**抜粋文**
++++++++++++++++++++
説明

音響再生装置

【課題】ワイヤレス受信が正常に行われない場合であっても、ワイヤレス伝送に対応する音声信号がいずれのスピーカからも出力されなくなるといった虞れをなくすことを目的とする。
【解決手段】音声信号出力手段から出力されるNチャンネルの音声信号についてはワイヤード伝送し、Mチャンネルの音声信号についてはワイヤレス伝送する音響再生装置において、Mチャンネルの音声信号をワイヤレス送信する送信手段と、ワイヤレス送信された音声信号を受信する受信手段と、受信手段がMチャンネルの音声信号を受信したことを示す受信情報をワイヤレス送信する受信情報送信手段と、ワイヤレス送信された受信情報を受信する受信情報受信手段と、M+Nチャンネルの音声信号を合成してNチャンネルの合成音声信号を生成する音声信号合成手段とを備え、受信情報受信手段が受信情報を受信しなかった場合、音声信号合成手段で生成された合成音声信号をワイヤード伝送する。
++++++++++++++++++++
**設問 A**
次の行のうち、「Tap the All causes 1900 rate 1,719.1」を含む行から「click(303, 464)」を含む行までを、両端の行も含めてそのまま繰り返してください。
音響再生装置についての文章と、このあとの行とは、出典が異なります。
++++++++++++++++++++
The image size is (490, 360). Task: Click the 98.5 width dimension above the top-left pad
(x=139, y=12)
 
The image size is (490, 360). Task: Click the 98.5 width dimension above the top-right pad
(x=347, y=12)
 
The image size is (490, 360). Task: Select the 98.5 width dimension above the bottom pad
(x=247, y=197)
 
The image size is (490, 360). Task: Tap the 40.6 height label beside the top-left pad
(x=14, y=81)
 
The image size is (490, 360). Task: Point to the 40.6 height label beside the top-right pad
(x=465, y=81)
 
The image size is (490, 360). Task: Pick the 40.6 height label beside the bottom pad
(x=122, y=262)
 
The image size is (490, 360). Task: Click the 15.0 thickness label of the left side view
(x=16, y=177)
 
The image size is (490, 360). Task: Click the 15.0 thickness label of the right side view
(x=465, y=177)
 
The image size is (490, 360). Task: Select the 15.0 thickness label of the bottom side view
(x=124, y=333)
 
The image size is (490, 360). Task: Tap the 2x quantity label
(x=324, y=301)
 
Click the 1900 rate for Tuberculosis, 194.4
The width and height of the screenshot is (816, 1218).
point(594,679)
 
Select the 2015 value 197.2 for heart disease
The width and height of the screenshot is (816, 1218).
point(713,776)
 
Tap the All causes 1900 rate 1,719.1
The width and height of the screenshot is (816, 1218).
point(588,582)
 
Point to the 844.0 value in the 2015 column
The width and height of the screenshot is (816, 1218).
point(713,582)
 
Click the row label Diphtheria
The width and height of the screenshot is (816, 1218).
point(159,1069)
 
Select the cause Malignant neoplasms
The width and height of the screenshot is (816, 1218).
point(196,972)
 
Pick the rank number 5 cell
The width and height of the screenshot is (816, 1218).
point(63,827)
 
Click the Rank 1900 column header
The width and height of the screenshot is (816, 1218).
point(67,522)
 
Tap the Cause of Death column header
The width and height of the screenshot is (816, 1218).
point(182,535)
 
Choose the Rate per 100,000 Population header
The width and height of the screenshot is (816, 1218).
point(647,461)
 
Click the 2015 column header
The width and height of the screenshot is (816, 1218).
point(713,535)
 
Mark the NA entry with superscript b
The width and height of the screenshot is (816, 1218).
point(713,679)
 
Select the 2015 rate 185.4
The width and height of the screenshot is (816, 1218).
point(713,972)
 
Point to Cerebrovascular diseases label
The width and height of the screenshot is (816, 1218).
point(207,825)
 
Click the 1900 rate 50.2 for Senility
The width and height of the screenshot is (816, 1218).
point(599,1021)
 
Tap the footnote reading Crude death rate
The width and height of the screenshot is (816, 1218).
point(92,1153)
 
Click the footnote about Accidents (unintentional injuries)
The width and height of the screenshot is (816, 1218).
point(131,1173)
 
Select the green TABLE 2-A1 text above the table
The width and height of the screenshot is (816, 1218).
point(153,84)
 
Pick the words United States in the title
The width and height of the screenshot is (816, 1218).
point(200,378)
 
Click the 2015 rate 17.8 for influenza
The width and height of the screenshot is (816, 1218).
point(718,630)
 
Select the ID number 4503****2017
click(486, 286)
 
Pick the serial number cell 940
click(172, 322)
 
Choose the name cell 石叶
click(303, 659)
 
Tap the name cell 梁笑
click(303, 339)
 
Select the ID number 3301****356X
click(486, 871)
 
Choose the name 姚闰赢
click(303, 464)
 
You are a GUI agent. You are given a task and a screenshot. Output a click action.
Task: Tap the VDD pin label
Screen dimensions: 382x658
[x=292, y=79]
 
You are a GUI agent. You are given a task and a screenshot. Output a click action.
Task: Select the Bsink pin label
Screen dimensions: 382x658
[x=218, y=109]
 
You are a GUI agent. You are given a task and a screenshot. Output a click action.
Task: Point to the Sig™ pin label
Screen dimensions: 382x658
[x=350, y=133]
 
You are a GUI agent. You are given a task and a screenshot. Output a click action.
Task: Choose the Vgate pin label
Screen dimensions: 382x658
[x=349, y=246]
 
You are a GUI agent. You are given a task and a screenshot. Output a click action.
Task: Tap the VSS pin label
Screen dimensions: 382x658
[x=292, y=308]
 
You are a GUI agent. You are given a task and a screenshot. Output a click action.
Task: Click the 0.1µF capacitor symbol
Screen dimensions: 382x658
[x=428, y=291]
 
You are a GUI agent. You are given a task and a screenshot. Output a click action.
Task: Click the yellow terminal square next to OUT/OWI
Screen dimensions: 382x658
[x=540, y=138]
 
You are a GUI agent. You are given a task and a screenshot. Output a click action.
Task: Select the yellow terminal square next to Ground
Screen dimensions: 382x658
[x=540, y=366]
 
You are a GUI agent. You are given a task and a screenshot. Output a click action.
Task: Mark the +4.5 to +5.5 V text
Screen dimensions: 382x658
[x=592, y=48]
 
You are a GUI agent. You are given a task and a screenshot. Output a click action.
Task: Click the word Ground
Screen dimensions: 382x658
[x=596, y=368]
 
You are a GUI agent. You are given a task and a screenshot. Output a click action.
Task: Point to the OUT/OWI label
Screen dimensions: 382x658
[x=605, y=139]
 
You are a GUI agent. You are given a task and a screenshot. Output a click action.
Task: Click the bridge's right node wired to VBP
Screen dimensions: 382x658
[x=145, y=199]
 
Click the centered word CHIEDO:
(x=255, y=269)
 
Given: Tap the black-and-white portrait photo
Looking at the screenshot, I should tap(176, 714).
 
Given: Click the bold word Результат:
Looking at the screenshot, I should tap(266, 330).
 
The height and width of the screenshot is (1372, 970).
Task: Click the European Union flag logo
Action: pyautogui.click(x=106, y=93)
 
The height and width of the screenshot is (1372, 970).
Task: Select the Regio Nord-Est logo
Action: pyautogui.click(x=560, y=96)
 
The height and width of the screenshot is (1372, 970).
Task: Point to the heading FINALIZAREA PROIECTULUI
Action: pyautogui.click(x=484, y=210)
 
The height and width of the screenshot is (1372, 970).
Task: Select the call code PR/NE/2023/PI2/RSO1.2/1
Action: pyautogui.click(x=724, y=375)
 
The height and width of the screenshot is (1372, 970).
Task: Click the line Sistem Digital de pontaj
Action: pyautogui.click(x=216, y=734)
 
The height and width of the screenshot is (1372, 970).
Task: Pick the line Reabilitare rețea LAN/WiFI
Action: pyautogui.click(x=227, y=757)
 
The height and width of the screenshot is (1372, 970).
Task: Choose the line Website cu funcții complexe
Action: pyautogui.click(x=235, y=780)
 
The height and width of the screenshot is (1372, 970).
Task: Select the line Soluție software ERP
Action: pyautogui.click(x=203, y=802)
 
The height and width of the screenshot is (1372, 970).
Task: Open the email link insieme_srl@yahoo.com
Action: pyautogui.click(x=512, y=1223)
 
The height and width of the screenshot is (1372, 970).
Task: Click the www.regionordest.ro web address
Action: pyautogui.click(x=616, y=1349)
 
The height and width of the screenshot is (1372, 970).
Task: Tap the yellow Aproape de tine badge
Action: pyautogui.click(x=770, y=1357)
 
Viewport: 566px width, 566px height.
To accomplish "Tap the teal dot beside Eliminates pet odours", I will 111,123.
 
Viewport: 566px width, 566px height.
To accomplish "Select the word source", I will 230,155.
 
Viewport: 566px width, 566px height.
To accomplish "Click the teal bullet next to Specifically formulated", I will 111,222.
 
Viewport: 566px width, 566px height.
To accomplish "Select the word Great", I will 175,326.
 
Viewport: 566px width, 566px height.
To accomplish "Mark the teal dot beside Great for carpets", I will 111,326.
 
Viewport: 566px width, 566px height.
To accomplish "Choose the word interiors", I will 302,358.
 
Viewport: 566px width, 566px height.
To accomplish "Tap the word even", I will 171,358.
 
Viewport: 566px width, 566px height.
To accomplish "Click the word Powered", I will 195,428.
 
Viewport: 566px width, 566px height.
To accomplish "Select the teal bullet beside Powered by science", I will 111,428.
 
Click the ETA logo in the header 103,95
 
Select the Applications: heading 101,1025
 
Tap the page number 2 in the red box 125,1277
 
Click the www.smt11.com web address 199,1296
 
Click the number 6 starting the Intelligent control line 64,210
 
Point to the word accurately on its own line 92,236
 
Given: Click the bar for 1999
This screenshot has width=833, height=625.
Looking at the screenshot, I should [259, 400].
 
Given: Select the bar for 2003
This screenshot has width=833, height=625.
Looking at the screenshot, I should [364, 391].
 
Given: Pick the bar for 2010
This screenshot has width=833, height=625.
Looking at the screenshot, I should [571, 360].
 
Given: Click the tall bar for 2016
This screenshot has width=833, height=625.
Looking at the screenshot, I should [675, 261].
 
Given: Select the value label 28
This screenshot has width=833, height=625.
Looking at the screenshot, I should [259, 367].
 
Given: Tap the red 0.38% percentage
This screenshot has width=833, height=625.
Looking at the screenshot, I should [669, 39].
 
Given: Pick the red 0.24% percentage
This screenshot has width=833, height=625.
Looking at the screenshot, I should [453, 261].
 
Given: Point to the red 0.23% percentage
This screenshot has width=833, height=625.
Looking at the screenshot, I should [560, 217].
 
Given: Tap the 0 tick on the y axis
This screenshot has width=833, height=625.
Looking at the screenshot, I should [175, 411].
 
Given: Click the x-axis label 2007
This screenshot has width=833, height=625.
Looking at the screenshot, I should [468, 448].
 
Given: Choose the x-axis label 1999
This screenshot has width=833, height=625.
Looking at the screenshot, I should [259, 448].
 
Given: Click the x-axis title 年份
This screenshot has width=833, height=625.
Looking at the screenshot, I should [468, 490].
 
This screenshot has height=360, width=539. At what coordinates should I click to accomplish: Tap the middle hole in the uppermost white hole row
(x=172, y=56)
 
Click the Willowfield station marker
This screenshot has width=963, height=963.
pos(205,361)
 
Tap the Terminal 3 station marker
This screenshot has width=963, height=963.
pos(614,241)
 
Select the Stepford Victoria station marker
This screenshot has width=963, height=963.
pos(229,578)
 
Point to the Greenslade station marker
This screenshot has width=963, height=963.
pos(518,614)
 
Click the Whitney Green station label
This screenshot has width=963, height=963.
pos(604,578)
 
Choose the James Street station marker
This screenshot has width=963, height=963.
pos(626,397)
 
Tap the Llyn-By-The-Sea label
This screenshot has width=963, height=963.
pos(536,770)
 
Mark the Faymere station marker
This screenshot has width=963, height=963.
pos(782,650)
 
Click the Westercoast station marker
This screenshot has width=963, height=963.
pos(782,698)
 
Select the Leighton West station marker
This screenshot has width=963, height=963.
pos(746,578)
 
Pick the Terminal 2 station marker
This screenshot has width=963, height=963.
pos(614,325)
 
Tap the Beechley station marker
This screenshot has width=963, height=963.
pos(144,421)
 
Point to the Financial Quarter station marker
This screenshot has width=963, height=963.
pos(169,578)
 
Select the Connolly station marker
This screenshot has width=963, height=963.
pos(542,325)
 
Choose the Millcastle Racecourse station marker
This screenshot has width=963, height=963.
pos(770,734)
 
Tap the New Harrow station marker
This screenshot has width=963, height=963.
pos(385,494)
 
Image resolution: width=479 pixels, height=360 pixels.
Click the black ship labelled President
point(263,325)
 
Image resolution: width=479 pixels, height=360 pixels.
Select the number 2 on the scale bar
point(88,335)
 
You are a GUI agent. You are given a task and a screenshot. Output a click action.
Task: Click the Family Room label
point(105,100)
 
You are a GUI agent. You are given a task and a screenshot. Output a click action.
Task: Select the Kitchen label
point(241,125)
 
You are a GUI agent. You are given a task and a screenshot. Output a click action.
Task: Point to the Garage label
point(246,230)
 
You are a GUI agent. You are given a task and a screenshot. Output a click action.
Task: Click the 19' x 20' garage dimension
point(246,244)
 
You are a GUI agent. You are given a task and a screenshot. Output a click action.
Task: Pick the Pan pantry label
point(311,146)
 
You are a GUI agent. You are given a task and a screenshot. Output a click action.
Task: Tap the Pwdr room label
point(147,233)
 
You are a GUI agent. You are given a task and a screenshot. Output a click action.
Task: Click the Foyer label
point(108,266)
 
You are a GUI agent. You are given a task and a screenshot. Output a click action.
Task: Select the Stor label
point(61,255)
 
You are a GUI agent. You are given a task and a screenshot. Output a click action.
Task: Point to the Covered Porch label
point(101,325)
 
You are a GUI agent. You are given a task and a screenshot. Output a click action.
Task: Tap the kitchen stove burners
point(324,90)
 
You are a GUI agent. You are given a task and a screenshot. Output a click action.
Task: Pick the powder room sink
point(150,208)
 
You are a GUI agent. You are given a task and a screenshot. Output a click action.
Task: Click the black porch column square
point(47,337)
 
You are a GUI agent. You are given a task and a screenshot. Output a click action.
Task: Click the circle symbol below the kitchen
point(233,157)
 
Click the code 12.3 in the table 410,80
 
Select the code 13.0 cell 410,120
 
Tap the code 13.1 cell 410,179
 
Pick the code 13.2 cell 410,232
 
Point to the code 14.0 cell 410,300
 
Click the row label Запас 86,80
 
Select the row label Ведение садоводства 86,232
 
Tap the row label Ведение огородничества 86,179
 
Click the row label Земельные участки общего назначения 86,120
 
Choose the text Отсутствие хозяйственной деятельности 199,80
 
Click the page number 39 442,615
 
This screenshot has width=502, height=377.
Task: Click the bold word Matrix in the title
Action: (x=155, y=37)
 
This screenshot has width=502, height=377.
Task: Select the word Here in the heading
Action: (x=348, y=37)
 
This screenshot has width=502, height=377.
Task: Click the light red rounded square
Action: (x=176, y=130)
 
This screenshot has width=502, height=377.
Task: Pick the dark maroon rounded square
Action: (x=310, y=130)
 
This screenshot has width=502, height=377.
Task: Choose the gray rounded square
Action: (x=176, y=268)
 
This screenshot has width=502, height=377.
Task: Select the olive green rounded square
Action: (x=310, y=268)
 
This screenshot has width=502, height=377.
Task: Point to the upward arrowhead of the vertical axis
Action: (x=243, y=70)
++++++++++++++++++++
**設問 B**
音響再生装置についての文章の最後の文のあとから、続きを書いてください。

**解答 A**
Tap the All causes 1900 rate 1,719.1
The width and height of the screenshot is (816, 1218).
point(588,582)
 
Point to the 844.0 value in the 2015 column
The width and height of the screenshot is (816, 1218).
point(713,582)
 
Click the row label Diphtheria
The width and height of the screenshot is (816, 1218).
point(159,1069)
 
Select the cause Malignant neoplasms
The width and height of the screenshot is (816, 1218).
point(196,972)
 
Pick the rank number 5 cell
The width and height of the screenshot is (816, 1218).
point(63,827)
 
Click the Rank 1900 column header
The width and height of the screenshot is (816, 1218).
point(67,522)
 
Tap the Cause of Death column header
The width and height of the screenshot is (816, 1218).
point(182,535)
 
Choose the Rate per 100,000 Population header
The width and height of the screenshot is (816, 1218).
point(647,461)
 
Click the 2015 column header
The width and height of the screenshot is (816, 1218).
point(713,535)
 
Mark the NA entry with superscript b
The width and height of the screenshot is (816, 1218).
point(713,679)
 
Select the 2015 rate 185.4
The width and height of the screenshot is (816, 1218).
point(713,972)
 
Point to Cerebrovascular diseases label
The width and height of the screenshot is (816, 1218).
point(207,825)
 
Click the 1900 rate 50.2 for Senility
The width and height of the screenshot is (816, 1218).
point(599,1021)
 
Tap the footnote reading Crude death rate
The width and height of the screenshot is (816, 1218).
point(92,1153)
 
Click the footnote about Accidents (unintentional injuries)
The width and height of the screenshot is (816, 1218).
point(131,1173)
 
Select the green TABLE 2-A1 text above the table
The width and height of the screenshot is (816, 1218).
point(153,84)
 
Pick the words United States in the title
The width and height of the screenshot is (816, 1218).
point(200,378)
 
Click the 2015 rate 17.8 for influenza
The width and height of the screenshot is (816, 1218).
point(718,630)
 
Select the ID number 4503****2017
click(486, 286)
 
Pick the serial number cell 940
click(172, 322)
 
Choose the name cell 石叶
click(303, 659)
 
Tap the name cell 梁笑
click(303, 339)
 
Select the ID number 3301****356X
click(486, 871)
 
Choose the name 姚闰赢
click(303, 464)

**解答 B**
【発明の詳細な説明】
【技術分野】
【0001】
本発明は、複数のチャンネルの音声信号を出力する音響再生装置に関し、特に少なくともその一部のチャンネルの音声信号を対応する各チャンネルのスピーカにワイヤレス伝送する音響再生装置に関するものである。
【背景技術】
【0002】
従来、複数のチャンネルの音声信号を出力する音響再生装置において、各チャンネルの音声信号に対応してスピーカが設けられ、各チャンネルのスピーカに対応するチャンネルの音声信号をワイヤレス伝送することが可能な音響再生装置が知られている。
このような音響再生装置では、例えば5.1チャンネル(5.1チャンネルはフロント左チャンネル、フロント右チャンネル、センターチャンネル、重低音チャンネル、サラウンド左チャンネル、サラウンド右チャンネルである。尚、重低音スピーカに対応する重低音チャンネルは0.1チャンネルとする)の環境下において、複数の人の会話が記録された記憶媒体を再生する場合には、リスナー前方に位置するべき人の声をリスナー前方のスピーカから出力し、リスナー後方に位置するべき人の声をリスナー後方のスピーカから出力することにより、臨場感溢れる会話の場面をリスナーの周りに再現することが可能である。また、リスナー後方の2つのスピーカ(サラウンド左スピーカ28、サラウンド右スピーカ29)には音声信号をワイヤレス伝送することにより、音声信号を出力するメインユニットからこの2つのスピーカへ音声信号を伝達するケーブルを不要とすることができる。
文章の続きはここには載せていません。